Liam expects retirement-related products, medical and protection-related products to do well this year.

"While insurance companies fortify their grip on the market, distribution channels play a significant role in boosting sales," Liam said.

As part of Liam's five-year strategic plan, the association said it will continue to drive its consumer education programme and raise awareness of the virtues of life insurance, especially the need for savings and protection to boost the level of insurance penetration in the country.

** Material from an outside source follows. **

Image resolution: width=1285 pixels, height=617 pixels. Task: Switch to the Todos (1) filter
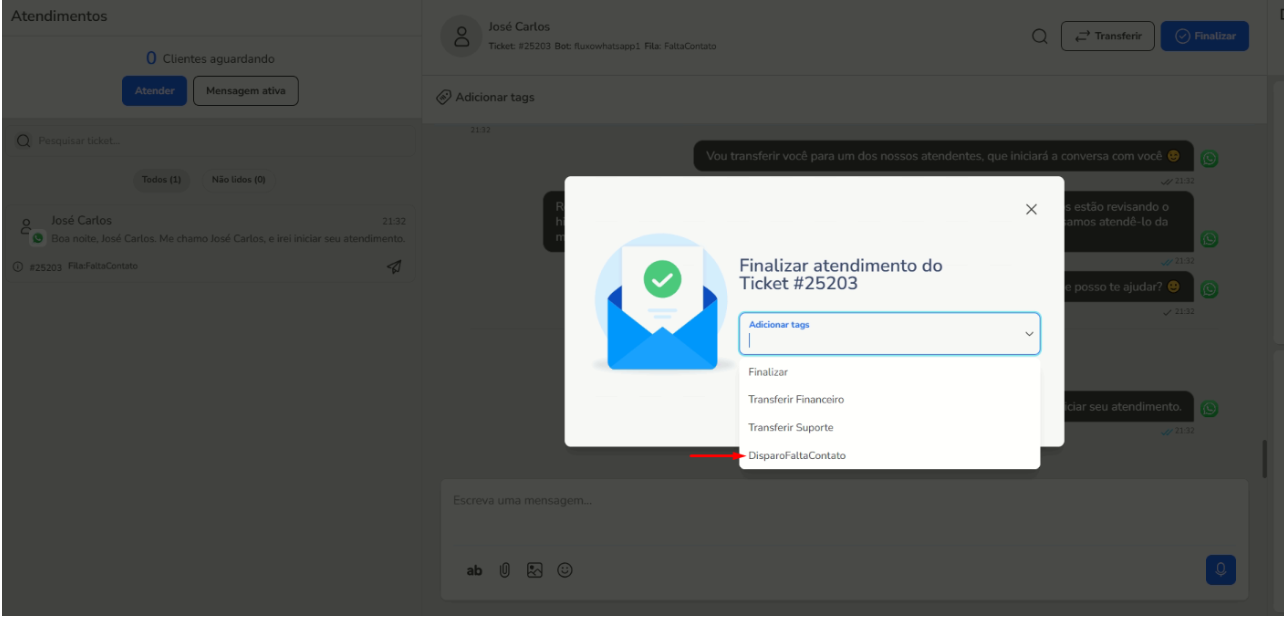point(161,180)
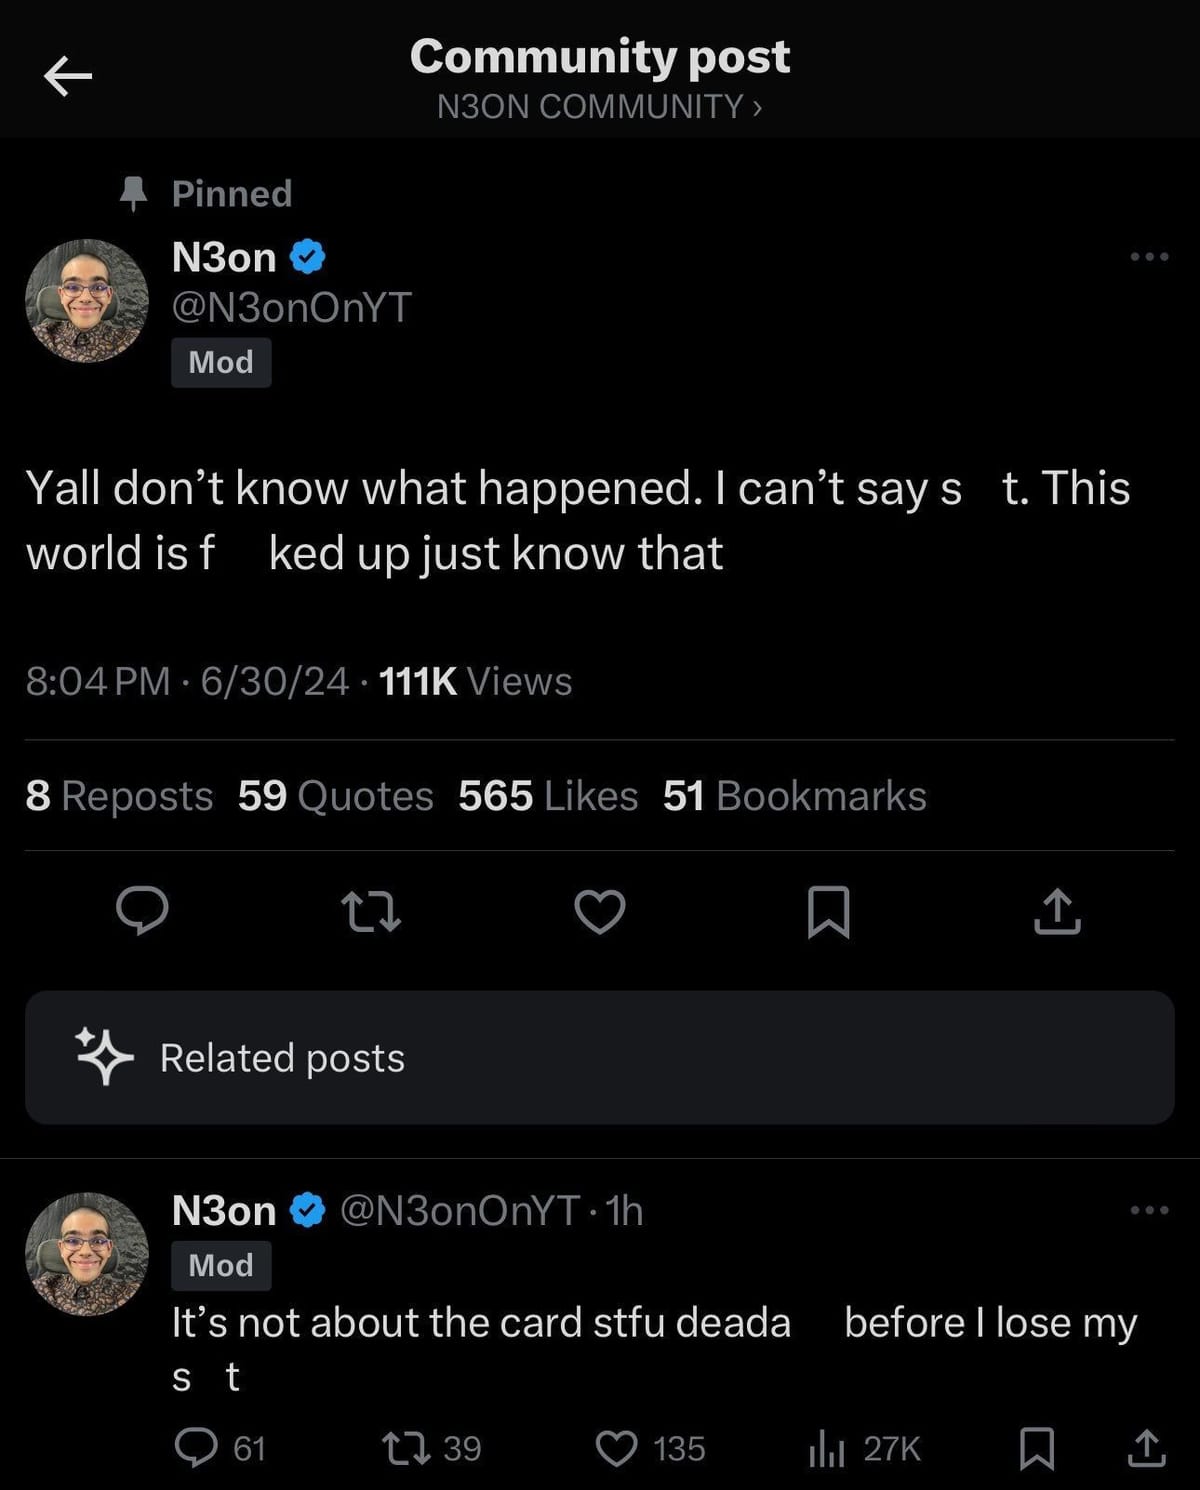Screen dimensions: 1200x1490
Task: Like the comment with 135 likes
Action: 617,1448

"In an environment of high inflation, it will bring about the question of how much disposable income is available and how much should put aside. Such a situation usually results in an increased demand for financial planners as clients become more sophisticated and highly demanding," it said.

On the ongoing Eurozone and the US debt worries, Liam noted that the industry would be able to sustain if an economic downturn happens as proven during the 2008/2009 global credit crunch.

Back then, despite tough conditions, the life sector recorded positive growth albeit lower figures mainly due to the fact that the domestic financial system has sufficient buffers in place with sound risk management system as well as adequate levels of capital to alleviate any effects from untoward global economic slowdown.